> **WHAT YOU WILL DO**
Reproduce word for word the rows from the line with "The width and height of the screenshot is (1561, 765)." to the line with "[x=28, y=327]", and give only those lines.

> **ENTRIES SUPPLIED**

|---|

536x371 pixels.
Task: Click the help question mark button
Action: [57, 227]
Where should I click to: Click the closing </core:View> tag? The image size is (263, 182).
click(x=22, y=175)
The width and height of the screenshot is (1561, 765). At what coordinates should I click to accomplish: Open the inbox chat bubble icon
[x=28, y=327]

|---|

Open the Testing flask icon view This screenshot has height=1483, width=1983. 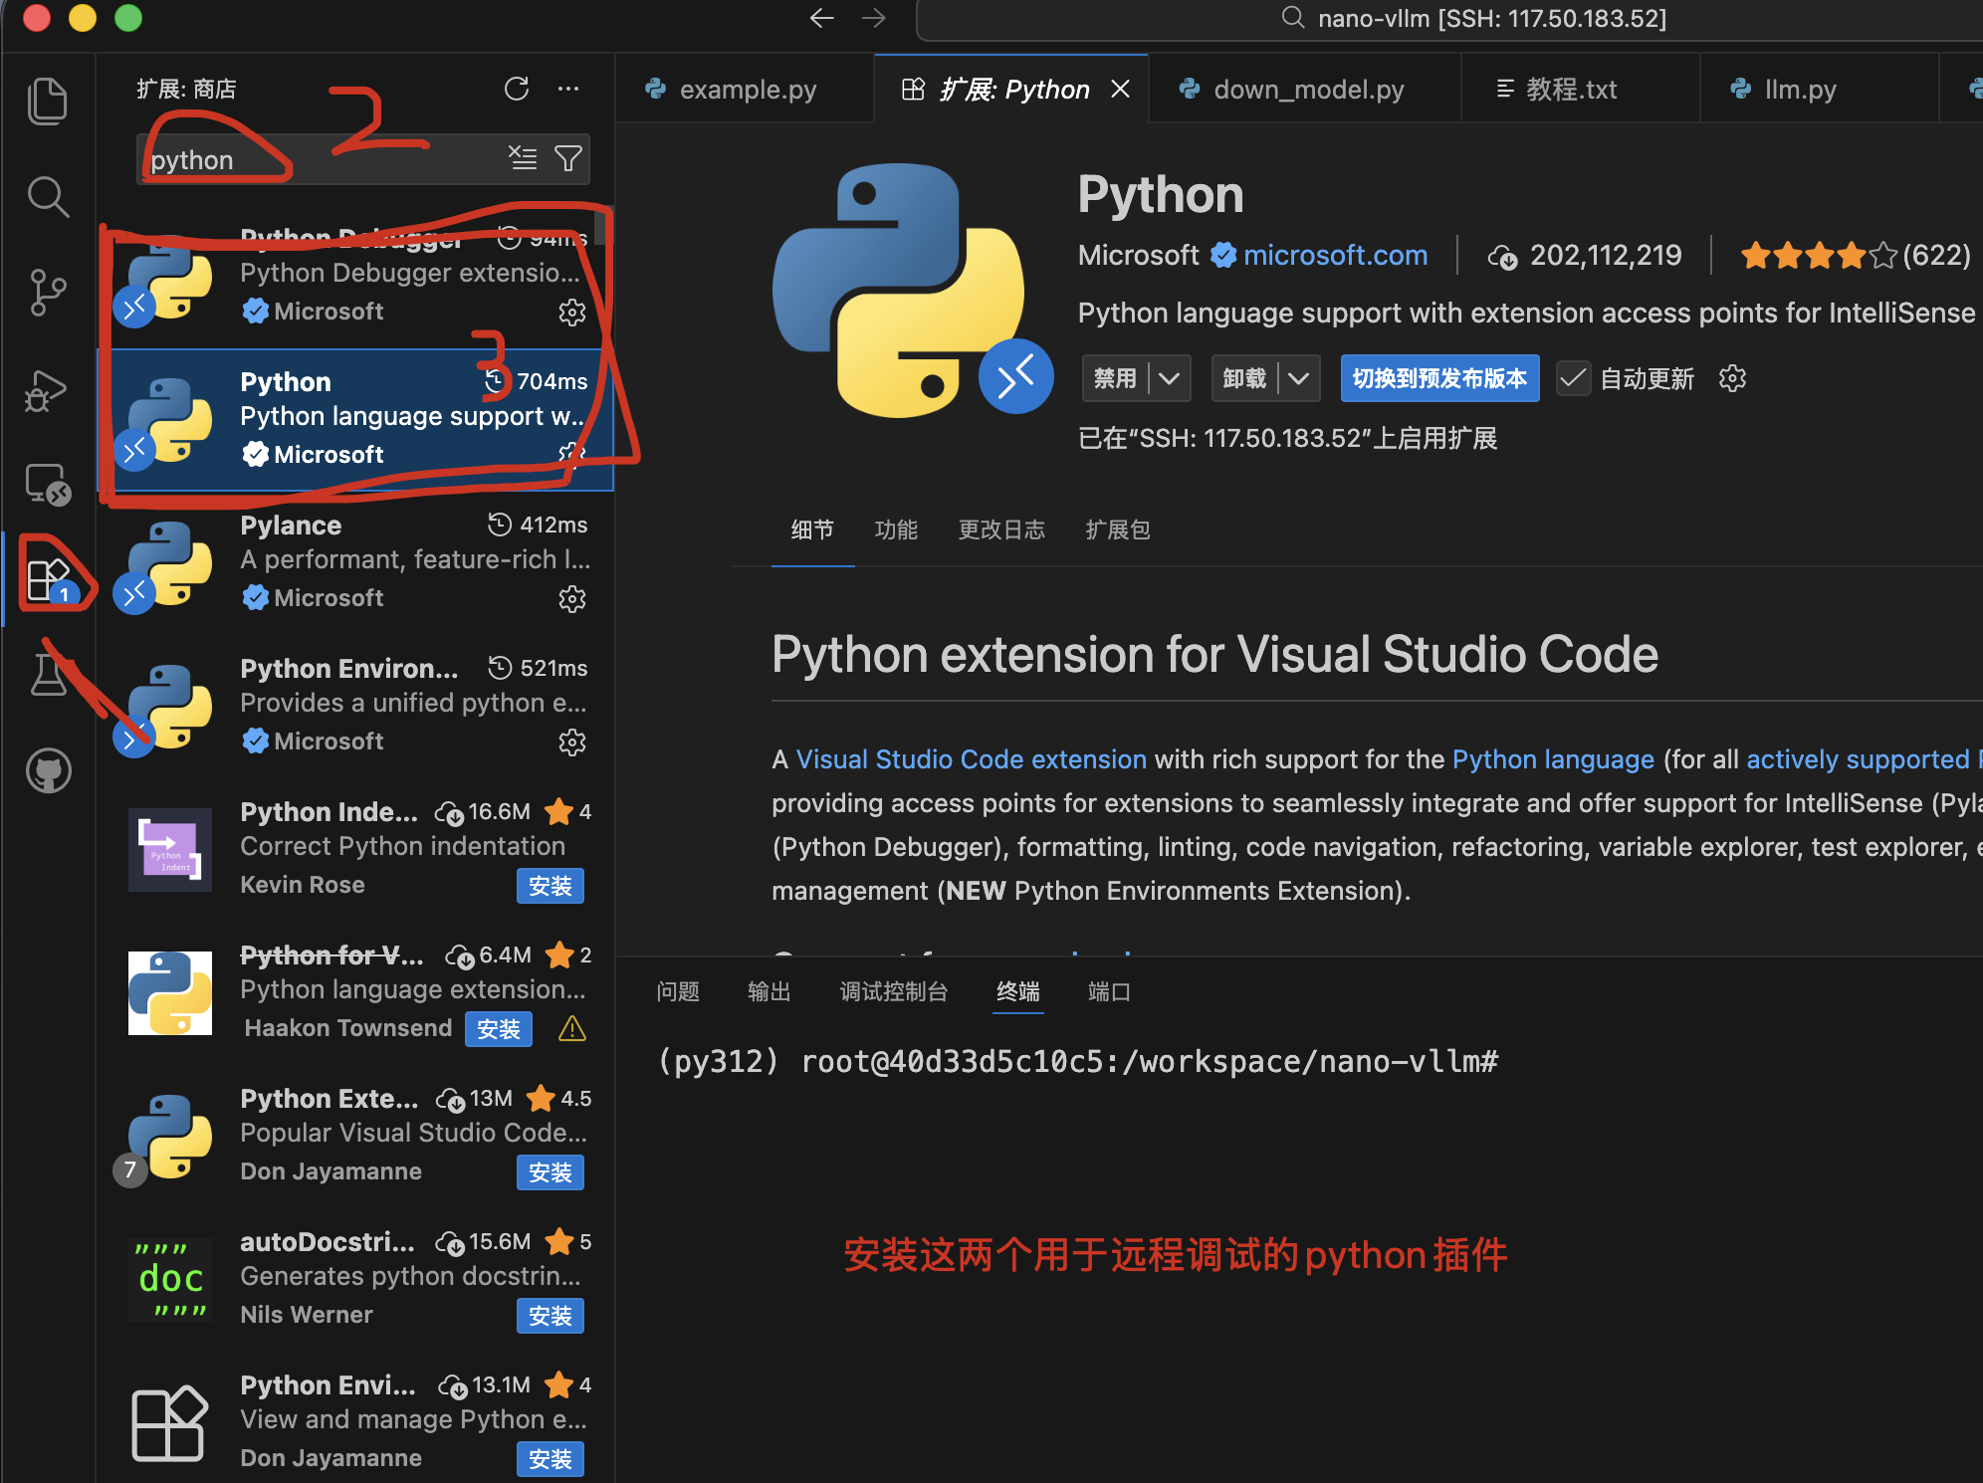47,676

|---|

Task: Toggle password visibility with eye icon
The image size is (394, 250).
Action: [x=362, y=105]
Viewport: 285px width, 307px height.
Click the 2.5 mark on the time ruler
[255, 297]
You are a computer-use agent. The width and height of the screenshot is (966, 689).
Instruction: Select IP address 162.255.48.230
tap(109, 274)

|---|

> **ANSWER IN FULL**
The width and height of the screenshot is (1561, 765). At what coordinates should I click to accomplish: Open the inbox chat bubble icon
[x=28, y=327]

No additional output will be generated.